The Wine Widow (The Champagne Dynasty Family Saga Book 1) by Tessa Barclay

The Wine Widow (The Champagne Dynasty Family Saga Book 1) by Tessa Barclay

Author:Tessa Barclay [Barclay, Tessa]
Language: eng
Format: epub, azw3
Tags: family saga, family secrets, French historical romance, must read, enjoyable romantic read, twists and turns, page turner
Publisher: Wyndham Books (Family Saga)
Published: 2016-02-21T05:00:00+00:00


Chapter 15

The champagne cork popped with a satisfactory small explosion. A little vapour came from the neck of the green bottle. The sparkling golden wine frothed out into the narrow glasses.

‘Well, madame,’ observed Richard Patterton, ‘it looks perfect and ‒’ he took the glass brought to him on a silver tray by the butler ‒ ‘it smells delicious.’

Madame de Tramont ‒ the Widow Tramont ‒ watched while he raised to his lips the wine that bore her name, and sipped.

‘Ah!’ he said, raising his eyes to heaven.

Or rather to the shell-pink ceiling of the salon which Nicole had had constructed at the back of the Villa Tramont.
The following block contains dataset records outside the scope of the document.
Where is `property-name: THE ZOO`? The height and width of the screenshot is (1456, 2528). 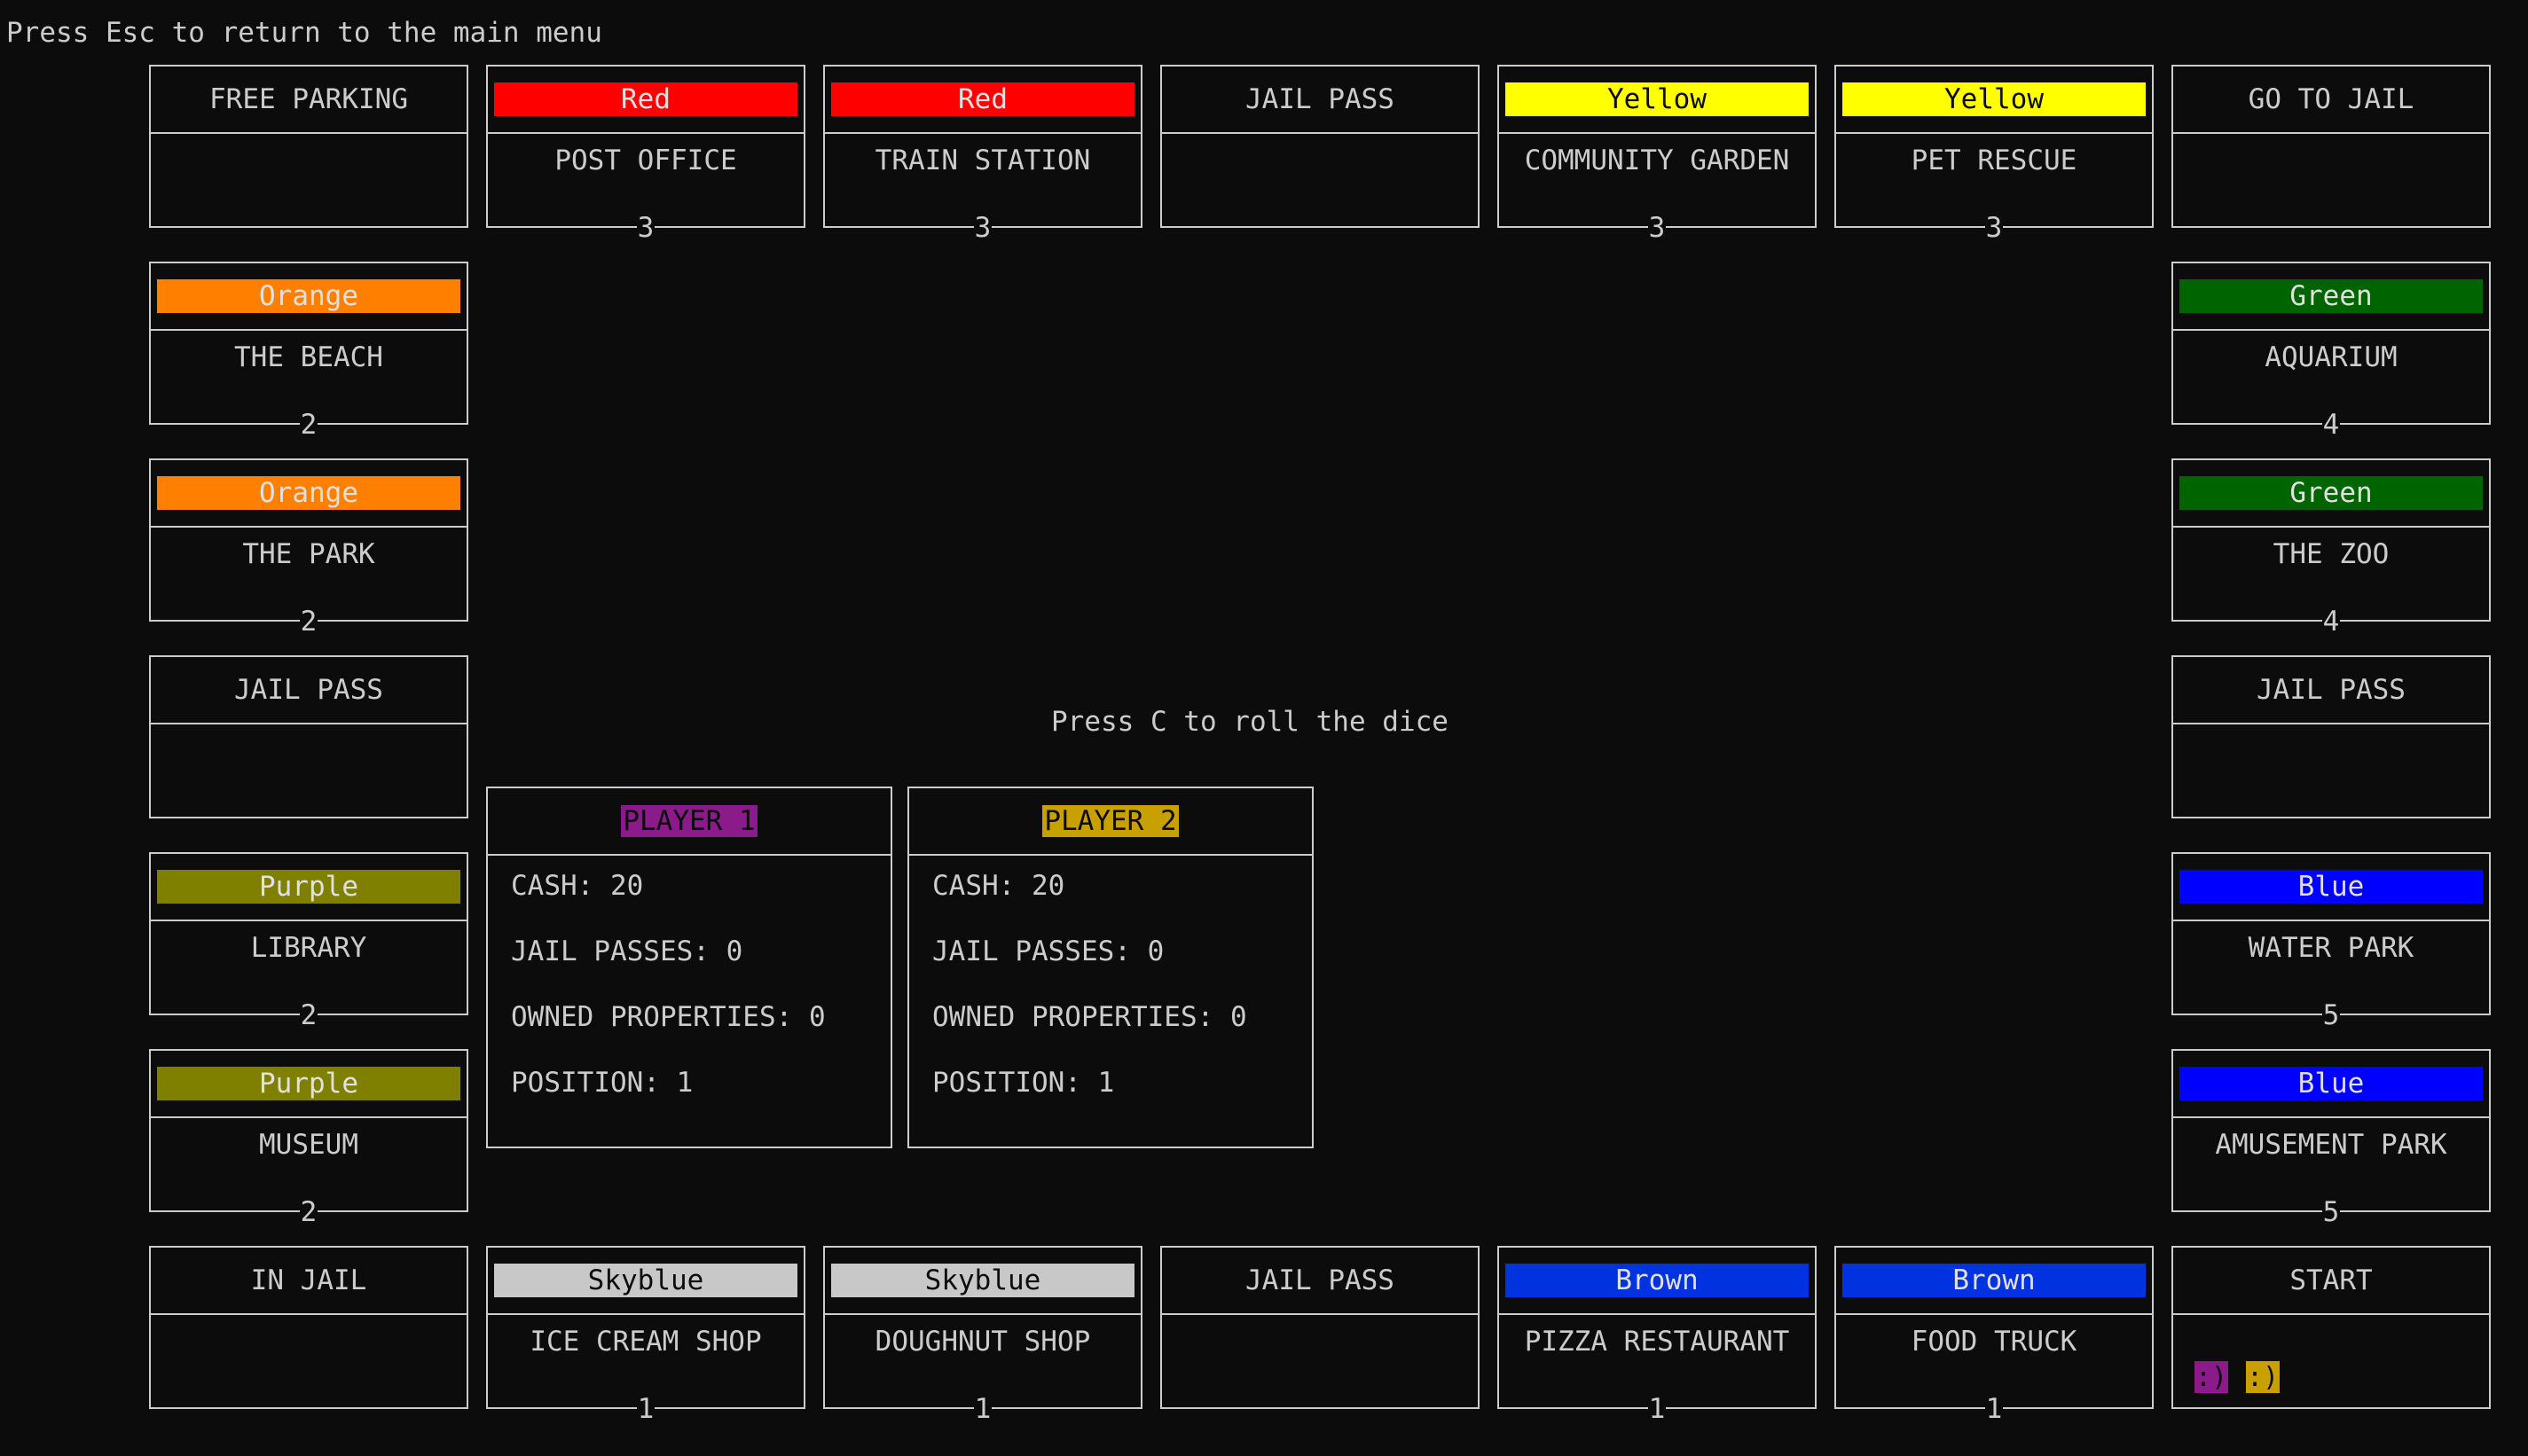
property-name: THE ZOO is located at coordinates (2331, 554).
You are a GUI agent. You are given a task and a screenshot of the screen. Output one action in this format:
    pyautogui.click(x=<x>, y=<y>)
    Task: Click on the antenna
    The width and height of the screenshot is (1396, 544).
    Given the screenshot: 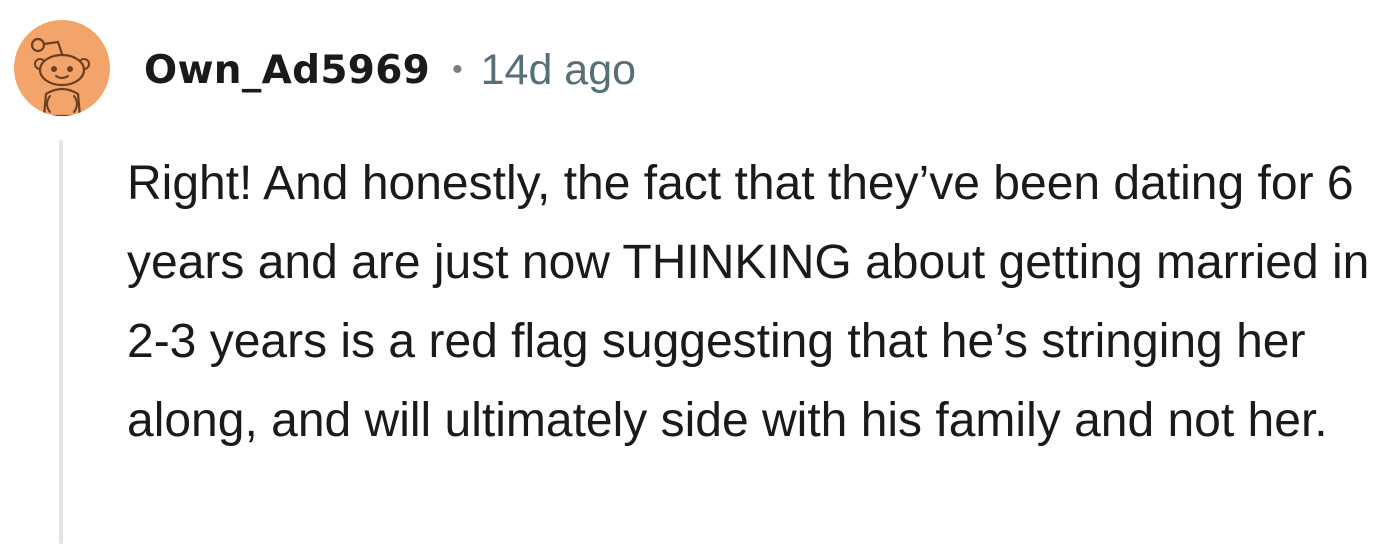 What is the action you would take?
    pyautogui.click(x=53, y=48)
    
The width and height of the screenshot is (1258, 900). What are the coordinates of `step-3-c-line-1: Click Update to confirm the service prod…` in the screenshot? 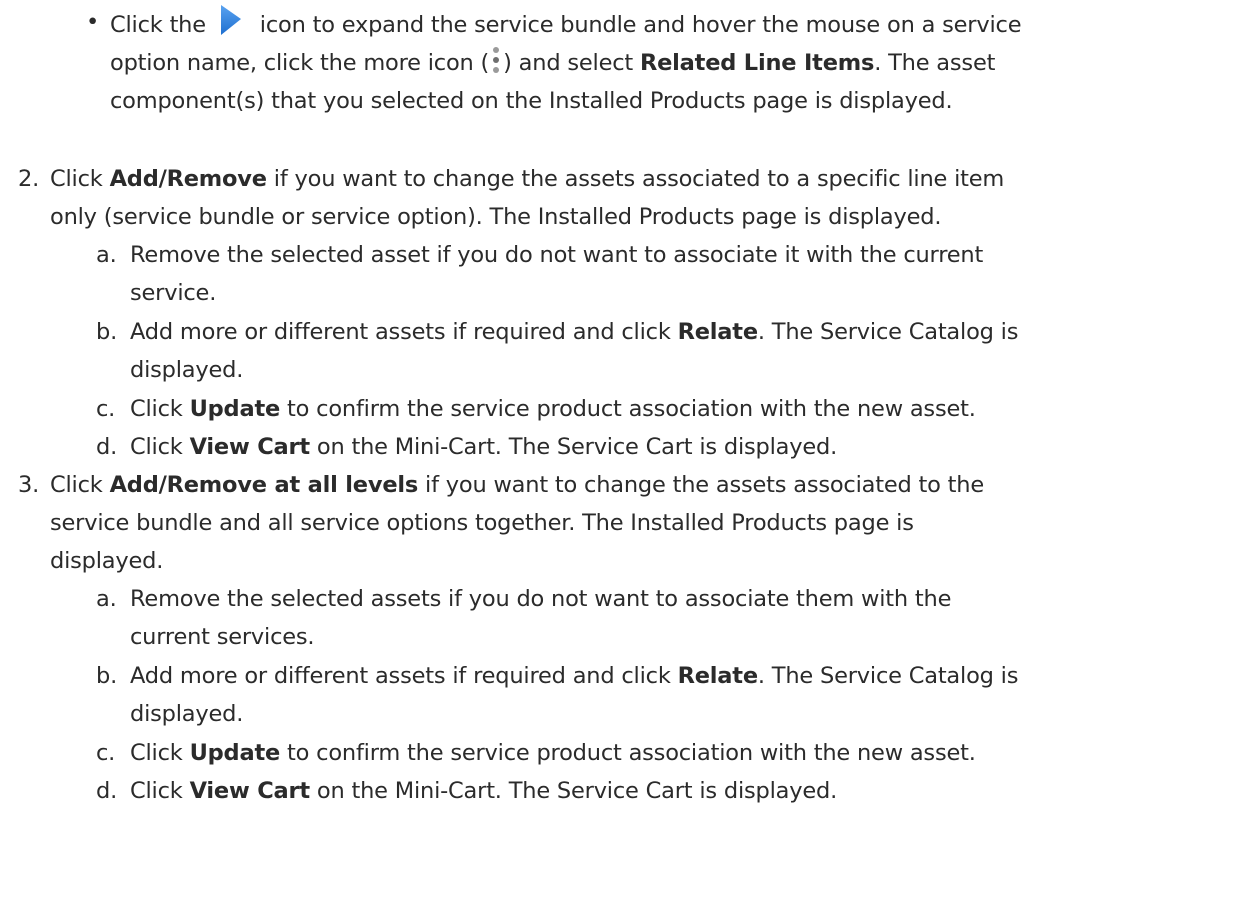 It's located at (690, 753).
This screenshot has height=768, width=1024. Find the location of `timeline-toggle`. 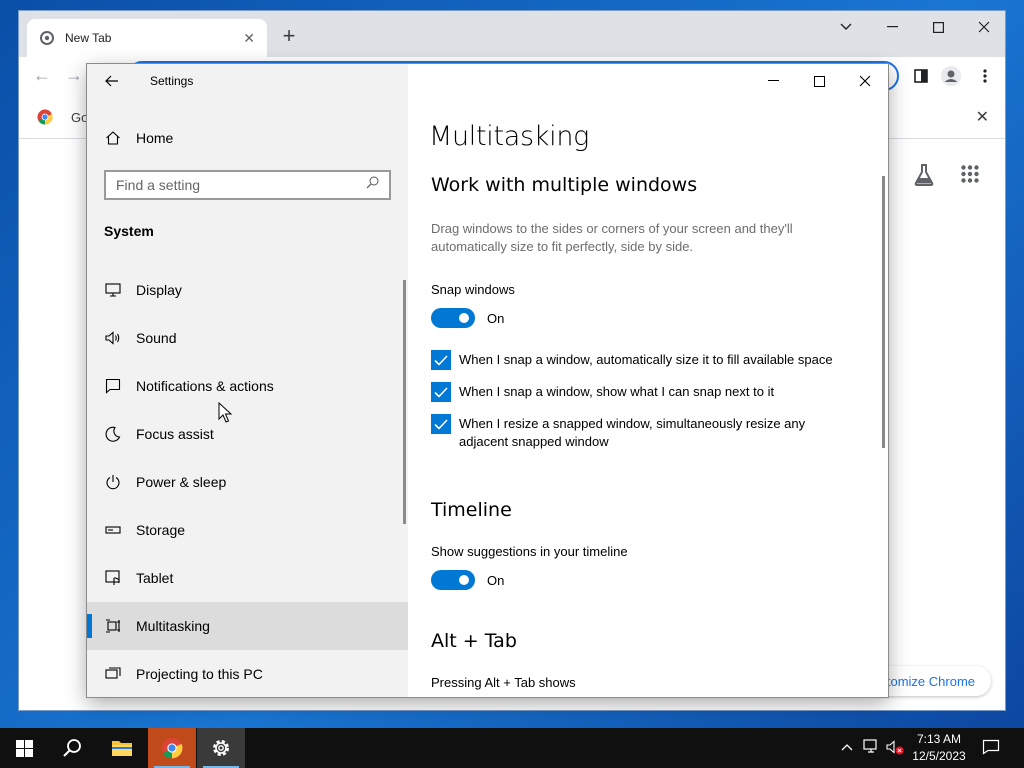

timeline-toggle is located at coordinates (453, 580).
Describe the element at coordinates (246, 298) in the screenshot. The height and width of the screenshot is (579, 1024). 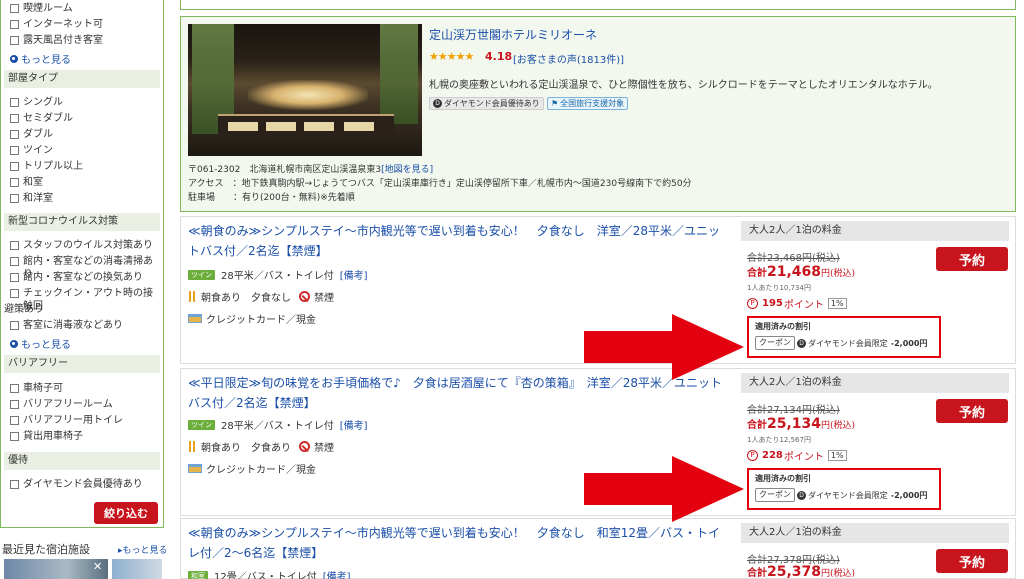
I see `meal-text: 朝食あり 夕食なし` at that location.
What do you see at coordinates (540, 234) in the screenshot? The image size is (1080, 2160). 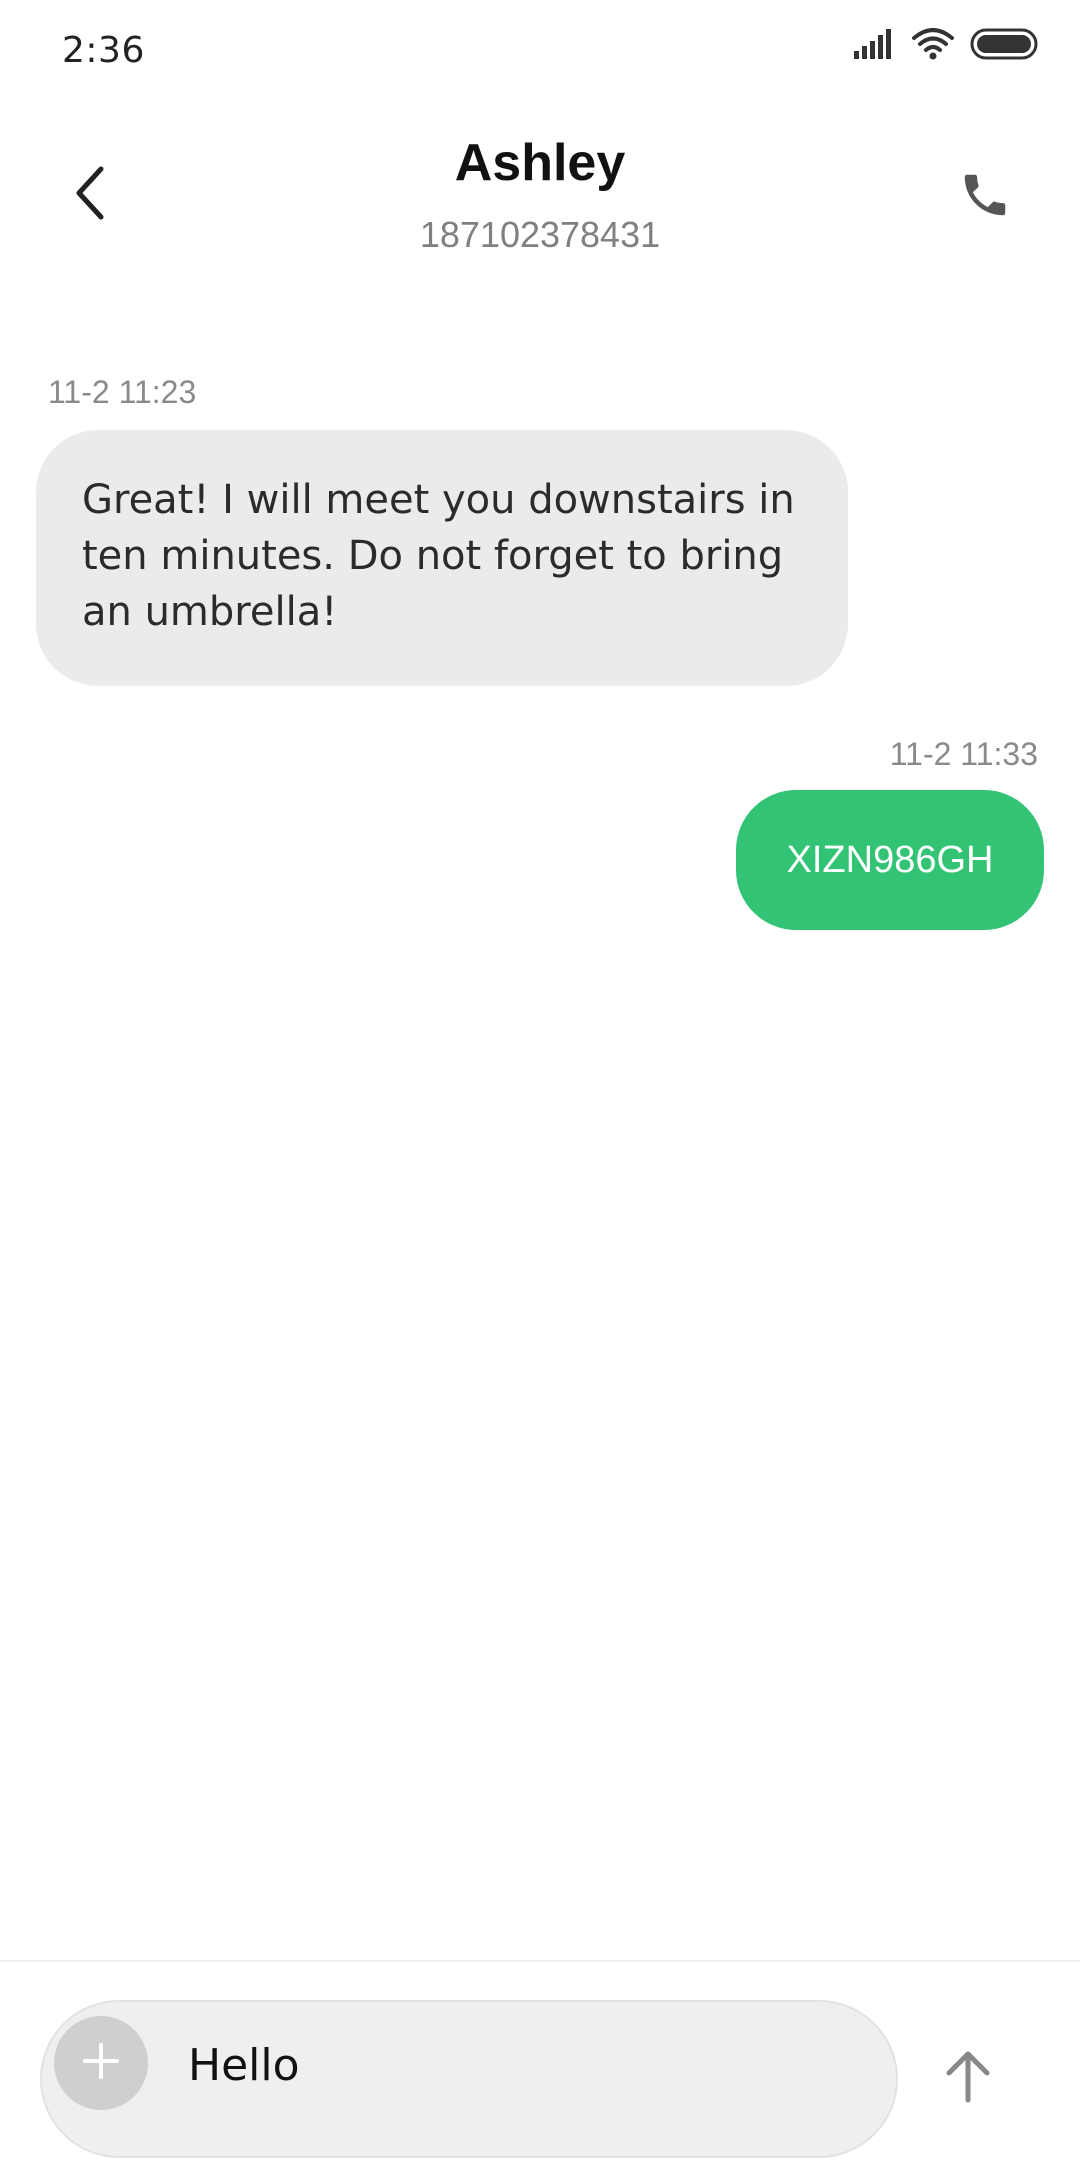 I see `contact-number: 187102378431` at bounding box center [540, 234].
It had become necessary, as the fame of her wine grew, to have a large room in which she could entertain day-time visitors to the manor.

It took up what had once been a breakfast room and a lesser drawing-room. Outside the long windows there was a terrace, and beyond that a lawn on which the young people were playing croquet in the summer sunshine.

The gathering in the salon consisted of the elder members of the de Tramont family ‒ Madame de Tramont senior, Aunt Paulette, and of course the head of the House of Tramont herself, La Veuve Tramont. To some muted protests from Clothilde, Nicole had dropped the ‘de’ of aristocracy. ‘The wine is aristocratic, madame,’ she had said jokingly to her mother-in-law, ‘I am not.’

She had done it for simplicity. It was difficult enough when doing business with the English, who mostly refused to learn any language but their own. Many English visitors, imagining it to be her actual name, addressed her as ‘Madame La Veuve’ ‒ which, while quite correct in French, wasn’t what they intended.

The visitors consisted of wine-importers from abroad, a few connoisseurs, and some of her own landing agents. Her chief of cellar was also present, but Arnaud Compiain was never any use to her on social occasions. He would scarcely speak at all, and when he did it was only about the wine. Social badinage was quite outside his ken.

The occasion was the launch of the new fine dry wine. There had been a growing interest in less sweetness in the cuvées since poor Mr Burnes attempted to make it popular in 1850. Through the fifties and into the sixties, a few wine-makers produced what was thought of as an ‘English cuvée’ with much less sugar, and in the forefront was The Widow Tramont.

‘You had great courage, madame,’ said Patterton. ‘Once it is done it cannot be undone ‒ I wonder you had the fortitude to go on with the idea when it was so slow to become profitable.’

‘I had good reason. A friend of mine first gave me a taste of a champagne brut. He told me then it was a wine with a great future and, as he was generally right, I heeded his words.’

‘Indeed? May one ask who he was?’

‘The man after whom I’ve named the new brand ‒ Le Baptiste.’